Improve tagged tool parsing with reasoning#23773
bartdeboer wants to merge 2 commits into
ggml-org:masterfrom
bartdeboer:qwen-tools-reasoning-fixes

Conversation

@bartdeboer

@bartdeboer bartdeboer commented May 27, 2026

Copy link
Copy Markdown

Overview

This PR fixes two tagged-tool parsing issues found while testing Qwen3.5 with reasoning enabled and XML-style tool calls.

Commit 1: Fix tagged tool calls inside reasoning

The current llama.cpp parser splits content parsing and reasoning parsing into separate paths. This means a <tool_call> emitted inside a <think>...</think> block can be consumed as reasoning_content instead of being parsed as a tool call.

This commit combines those paths for the TAG_WITH_TAGGED parser.

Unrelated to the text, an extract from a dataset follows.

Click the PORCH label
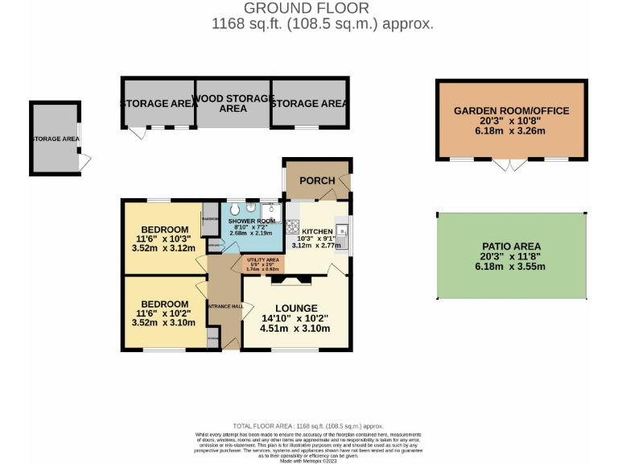(x=317, y=180)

Reasoning tags now act as text-mode switches:

  • text inside reasoning tags is emitted as reasoning_content
  • text outside reasoning tags is emitted as normal content
  • tagged tool calls are parsed as tool_calls in either mode

The lazy tagged-tool grammar was also adjusted so a triggered <tool_call>...</tool_call> does not have to be the final suffix of the completion. This allows the full parser to handle following segments such as </think> or later content.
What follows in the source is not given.